The fact that the change is affected by amending a policy statement does raise some questions, however, since the Supreme Court based its reasoning on as yet unamended Dutch legislation. It is impossible for a policy statement to set aside this legislation. This may lead to new legal proceedings going forward.
The change to the policy statement in principle affects every taxable person that has a combination of fixed establishments and VAT groups in the EU. That said, the matter will have the greatest impact on taxable persons with a limited VAT recovery right—such as financial institutions and insurance companies—because they can also expect financial consequences.
It seems to follow from the explanatory note to the policy statement that the Deputy Minister of Finance is aware of the impact of this policy change.

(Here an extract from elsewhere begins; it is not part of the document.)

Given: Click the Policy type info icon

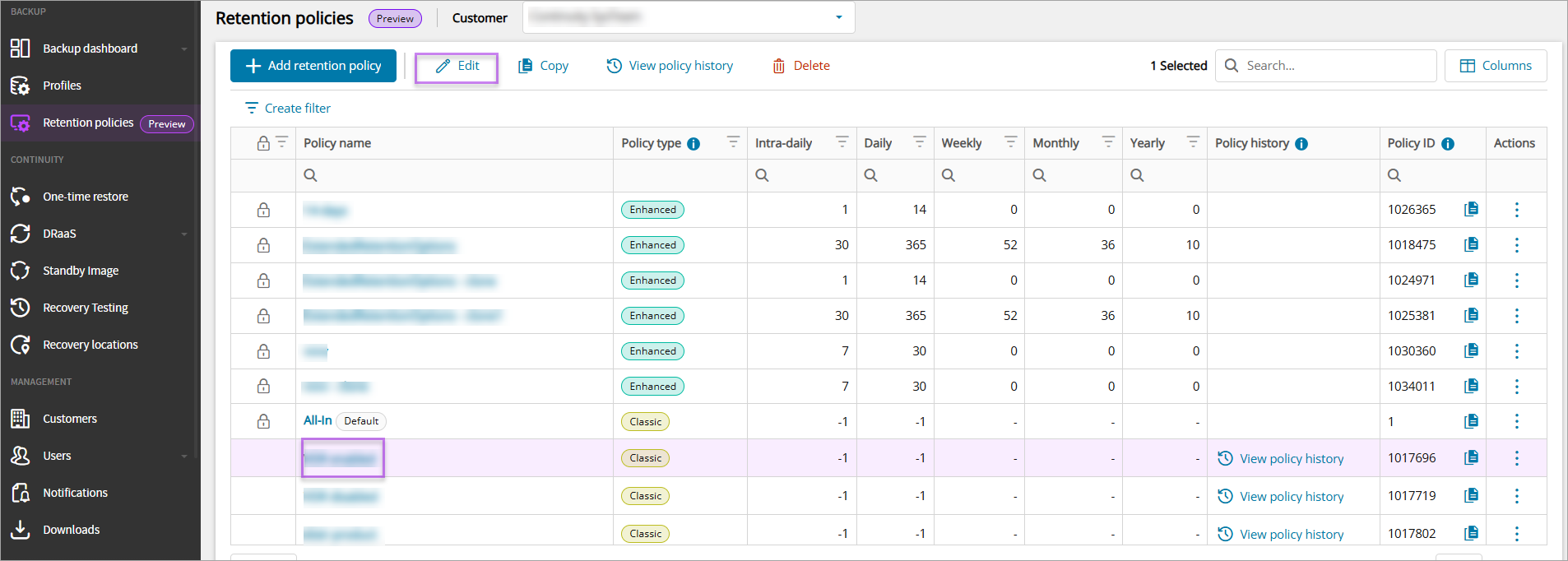Looking at the screenshot, I should [694, 144].
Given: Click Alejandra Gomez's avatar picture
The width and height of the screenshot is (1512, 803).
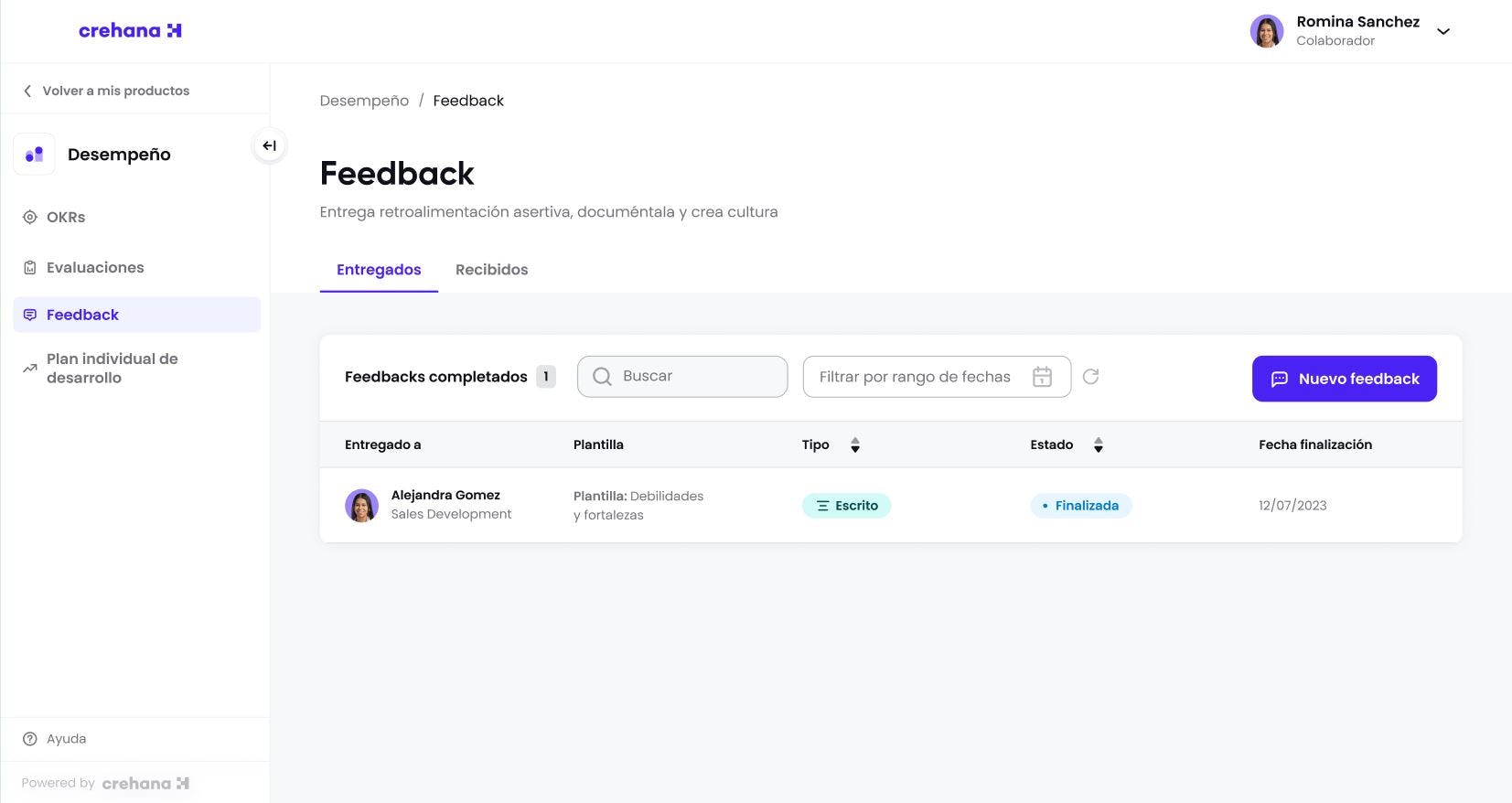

Given that the amended policy statement will not be effective until 1 January 2024, taxable persons will have the opportunity to prepare for the change, especially in terms of their systems.
Potentially affected taxpayers need to consider the implications of the policy change and identify which cross-border transactions will be affected and which will not be affected by the change in VAT treatment. Not every cross-border payment will be subject to VAT. To determine the consequences, taxable persons need to work out, for instance, to what extent their branches qualify as fixed establishments for VAT purposes, and then determine which VAT groups there are and assess transactions for whether or not there are any underlying supplies of goods or services taking place against consideration. If so, these may also be exempt. The systems processing is relevant in this regard; this also applies to taxable persons who only conduct VAT-taxed transactions.

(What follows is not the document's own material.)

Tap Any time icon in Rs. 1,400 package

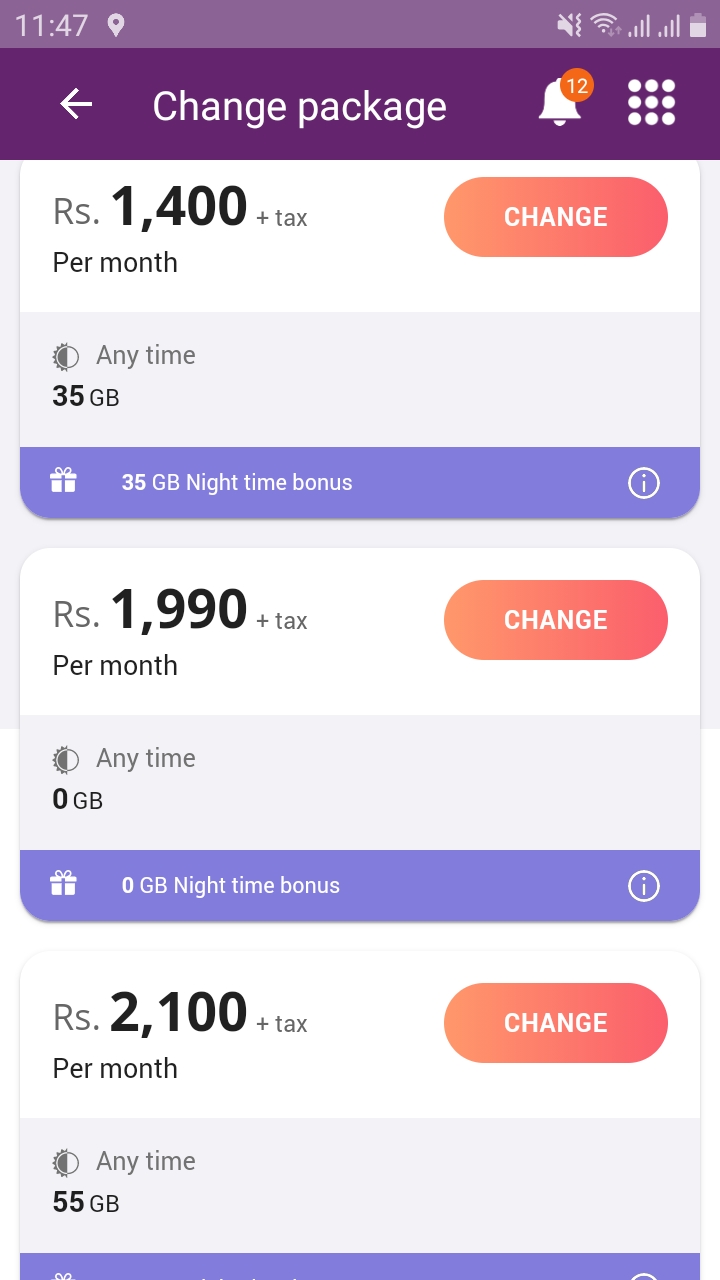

After the relevant transactions have been mapped out, it is important to determine the VAT recovery right. For instance, there may be Dutch taxable persons that mainly perform activities for foreign fixed establishments that could actually benefit from the implementation of the new policy because it may increase their VAT recovery right. In those situations, an earlier implementation of this policy can be used as a reference point. The fact that the policy statement will be effective 1 January 2024 seems to point to approved policy, while the relevant basis was provided earlier by the CJEU.
Finally, there is scope for reflecting on solutions. Given that the line of reasoning in the Skandia and Danske Bank judgments was previously implemented in countries other than the Netherlands, tax professionals are seeing that VAT losses can be mitigated because of changes in the business model and/or the transfer pricing method.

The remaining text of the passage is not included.